*** MATERIAL PROVIDED

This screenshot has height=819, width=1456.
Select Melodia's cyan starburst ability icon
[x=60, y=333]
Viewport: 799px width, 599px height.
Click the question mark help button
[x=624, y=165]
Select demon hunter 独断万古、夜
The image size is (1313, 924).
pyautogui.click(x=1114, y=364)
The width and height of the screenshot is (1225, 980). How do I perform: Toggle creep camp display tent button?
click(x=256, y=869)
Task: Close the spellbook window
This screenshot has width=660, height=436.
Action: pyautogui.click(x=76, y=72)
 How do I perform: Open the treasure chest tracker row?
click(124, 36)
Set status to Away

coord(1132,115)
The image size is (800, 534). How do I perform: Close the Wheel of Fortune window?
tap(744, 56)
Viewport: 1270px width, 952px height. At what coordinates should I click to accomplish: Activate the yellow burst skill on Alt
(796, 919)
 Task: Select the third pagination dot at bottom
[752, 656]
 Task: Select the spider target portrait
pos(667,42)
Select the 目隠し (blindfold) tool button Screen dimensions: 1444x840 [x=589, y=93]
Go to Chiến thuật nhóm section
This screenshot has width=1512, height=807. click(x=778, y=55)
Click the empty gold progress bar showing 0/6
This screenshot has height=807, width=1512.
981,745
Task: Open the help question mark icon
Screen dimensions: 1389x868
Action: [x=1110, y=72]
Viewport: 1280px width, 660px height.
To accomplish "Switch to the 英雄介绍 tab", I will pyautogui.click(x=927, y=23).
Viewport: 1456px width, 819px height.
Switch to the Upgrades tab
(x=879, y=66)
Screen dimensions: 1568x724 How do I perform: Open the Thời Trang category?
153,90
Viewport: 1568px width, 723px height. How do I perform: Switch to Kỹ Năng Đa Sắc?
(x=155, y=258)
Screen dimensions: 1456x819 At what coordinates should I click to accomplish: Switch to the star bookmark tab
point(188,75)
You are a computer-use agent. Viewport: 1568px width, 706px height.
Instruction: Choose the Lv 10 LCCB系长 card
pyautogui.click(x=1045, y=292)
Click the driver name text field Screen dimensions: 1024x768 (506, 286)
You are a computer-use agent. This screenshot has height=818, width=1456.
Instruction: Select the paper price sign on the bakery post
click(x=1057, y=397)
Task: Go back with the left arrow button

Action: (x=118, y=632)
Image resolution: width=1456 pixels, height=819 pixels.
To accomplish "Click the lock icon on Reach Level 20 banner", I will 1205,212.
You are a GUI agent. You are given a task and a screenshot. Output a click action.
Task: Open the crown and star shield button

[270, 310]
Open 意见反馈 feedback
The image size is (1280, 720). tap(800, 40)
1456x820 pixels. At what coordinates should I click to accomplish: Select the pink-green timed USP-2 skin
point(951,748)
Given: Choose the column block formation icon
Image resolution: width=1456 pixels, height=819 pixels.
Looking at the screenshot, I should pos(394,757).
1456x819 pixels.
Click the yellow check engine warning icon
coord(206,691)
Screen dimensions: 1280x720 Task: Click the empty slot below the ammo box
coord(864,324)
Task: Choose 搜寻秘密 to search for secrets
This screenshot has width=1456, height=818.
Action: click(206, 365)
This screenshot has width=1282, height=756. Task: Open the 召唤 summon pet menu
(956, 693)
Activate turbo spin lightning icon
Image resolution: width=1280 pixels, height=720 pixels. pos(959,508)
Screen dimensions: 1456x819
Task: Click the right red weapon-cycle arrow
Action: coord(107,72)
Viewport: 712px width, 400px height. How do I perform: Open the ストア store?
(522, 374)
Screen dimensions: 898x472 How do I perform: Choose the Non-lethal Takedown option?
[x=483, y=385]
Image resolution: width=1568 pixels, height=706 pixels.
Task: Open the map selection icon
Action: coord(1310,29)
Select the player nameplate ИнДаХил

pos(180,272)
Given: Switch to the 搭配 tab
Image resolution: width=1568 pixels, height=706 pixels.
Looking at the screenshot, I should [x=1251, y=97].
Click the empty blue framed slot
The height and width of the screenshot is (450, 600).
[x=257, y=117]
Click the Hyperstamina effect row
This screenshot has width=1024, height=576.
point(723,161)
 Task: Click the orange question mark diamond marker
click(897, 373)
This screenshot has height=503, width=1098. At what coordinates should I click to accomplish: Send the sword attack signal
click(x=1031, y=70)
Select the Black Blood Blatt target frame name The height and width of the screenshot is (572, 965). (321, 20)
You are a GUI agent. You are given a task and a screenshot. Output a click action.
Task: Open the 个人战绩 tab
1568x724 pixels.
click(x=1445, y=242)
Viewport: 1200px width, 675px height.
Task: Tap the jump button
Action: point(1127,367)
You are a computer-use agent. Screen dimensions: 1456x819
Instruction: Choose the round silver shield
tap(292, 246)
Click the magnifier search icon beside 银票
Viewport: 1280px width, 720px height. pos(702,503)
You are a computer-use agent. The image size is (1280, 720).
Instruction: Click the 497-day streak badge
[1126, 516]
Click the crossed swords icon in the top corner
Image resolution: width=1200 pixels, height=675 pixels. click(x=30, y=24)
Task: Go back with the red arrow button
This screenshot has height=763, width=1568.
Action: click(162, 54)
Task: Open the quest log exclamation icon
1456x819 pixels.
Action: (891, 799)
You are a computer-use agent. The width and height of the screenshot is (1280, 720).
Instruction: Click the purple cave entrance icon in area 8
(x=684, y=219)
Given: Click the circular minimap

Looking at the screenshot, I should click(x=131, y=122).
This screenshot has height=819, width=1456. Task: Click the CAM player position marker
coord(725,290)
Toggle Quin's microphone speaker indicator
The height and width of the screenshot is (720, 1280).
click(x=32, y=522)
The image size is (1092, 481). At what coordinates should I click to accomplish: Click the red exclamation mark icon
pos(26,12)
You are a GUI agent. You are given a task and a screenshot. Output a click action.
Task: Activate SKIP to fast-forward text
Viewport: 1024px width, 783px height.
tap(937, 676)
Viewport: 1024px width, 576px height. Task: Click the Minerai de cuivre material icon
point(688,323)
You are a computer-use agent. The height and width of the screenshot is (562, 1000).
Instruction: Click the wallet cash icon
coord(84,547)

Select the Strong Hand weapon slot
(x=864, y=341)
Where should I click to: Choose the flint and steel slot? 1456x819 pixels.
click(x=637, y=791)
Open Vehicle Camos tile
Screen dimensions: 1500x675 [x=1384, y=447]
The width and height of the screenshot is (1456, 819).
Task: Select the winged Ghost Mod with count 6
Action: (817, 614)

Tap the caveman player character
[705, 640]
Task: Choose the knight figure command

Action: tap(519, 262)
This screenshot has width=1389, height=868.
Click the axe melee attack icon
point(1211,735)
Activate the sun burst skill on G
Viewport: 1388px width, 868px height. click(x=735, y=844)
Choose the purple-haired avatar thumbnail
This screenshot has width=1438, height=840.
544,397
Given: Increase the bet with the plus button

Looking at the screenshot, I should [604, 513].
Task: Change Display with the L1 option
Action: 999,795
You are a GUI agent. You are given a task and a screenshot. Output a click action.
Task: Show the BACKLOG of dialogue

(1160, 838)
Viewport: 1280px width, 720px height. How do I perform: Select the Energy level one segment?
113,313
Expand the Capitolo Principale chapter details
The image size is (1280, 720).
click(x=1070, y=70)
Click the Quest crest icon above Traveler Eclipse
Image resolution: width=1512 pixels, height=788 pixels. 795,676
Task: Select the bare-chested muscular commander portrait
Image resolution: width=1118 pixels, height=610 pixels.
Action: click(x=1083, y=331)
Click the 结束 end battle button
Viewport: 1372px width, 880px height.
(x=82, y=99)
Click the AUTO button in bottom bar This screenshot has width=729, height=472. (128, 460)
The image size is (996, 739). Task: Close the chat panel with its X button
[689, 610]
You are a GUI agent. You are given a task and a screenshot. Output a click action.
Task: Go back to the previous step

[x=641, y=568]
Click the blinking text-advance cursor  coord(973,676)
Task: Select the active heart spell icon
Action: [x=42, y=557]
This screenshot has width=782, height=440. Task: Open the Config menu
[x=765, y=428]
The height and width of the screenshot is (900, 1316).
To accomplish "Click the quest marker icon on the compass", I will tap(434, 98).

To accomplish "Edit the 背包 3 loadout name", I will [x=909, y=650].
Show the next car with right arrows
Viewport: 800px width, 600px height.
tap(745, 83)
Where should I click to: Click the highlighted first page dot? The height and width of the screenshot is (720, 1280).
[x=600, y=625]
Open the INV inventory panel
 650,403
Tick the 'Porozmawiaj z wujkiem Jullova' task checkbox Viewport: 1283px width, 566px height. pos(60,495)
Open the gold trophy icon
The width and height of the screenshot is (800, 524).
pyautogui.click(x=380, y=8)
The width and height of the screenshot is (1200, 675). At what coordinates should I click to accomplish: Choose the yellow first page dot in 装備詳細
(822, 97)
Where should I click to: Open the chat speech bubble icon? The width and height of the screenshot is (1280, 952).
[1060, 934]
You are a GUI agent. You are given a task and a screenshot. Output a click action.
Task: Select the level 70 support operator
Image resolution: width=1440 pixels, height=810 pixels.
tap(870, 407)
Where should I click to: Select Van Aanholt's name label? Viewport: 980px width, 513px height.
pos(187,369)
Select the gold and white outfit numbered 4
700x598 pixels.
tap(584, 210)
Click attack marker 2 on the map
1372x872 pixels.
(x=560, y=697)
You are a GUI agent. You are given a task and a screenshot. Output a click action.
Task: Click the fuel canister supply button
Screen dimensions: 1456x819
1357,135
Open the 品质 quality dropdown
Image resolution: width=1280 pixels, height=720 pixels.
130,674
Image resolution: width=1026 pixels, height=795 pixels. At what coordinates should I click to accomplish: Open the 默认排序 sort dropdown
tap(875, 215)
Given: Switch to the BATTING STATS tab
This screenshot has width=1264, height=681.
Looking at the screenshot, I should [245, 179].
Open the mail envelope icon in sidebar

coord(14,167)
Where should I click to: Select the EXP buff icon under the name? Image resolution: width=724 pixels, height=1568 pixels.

******

→ TASK INSTRUCTIONS:
Render the items from the line containing "Given: Switch to the BATTING STATS tab" through the end of the records, both included, as a Markdown table with the columns Row and Line, leaving out blank lines.

→ ANSWER TO THIS PROBLEM:
| Row | Line |
|---|---|
| 1 | Given: Switch to the BATTING STATS tab |
| 2 | This screenshot has width=1264, height=681. |
| 3 | Looking at the screenshot, I should [245, 179]. |
| 4 | Open the mail envelope icon in sidebar |
| 5 | coord(14,167) |
| 6 | Where should I click to: Select the EXP buff icon under the name? Image resolution: width=724 pixels, height=1568 pixels. |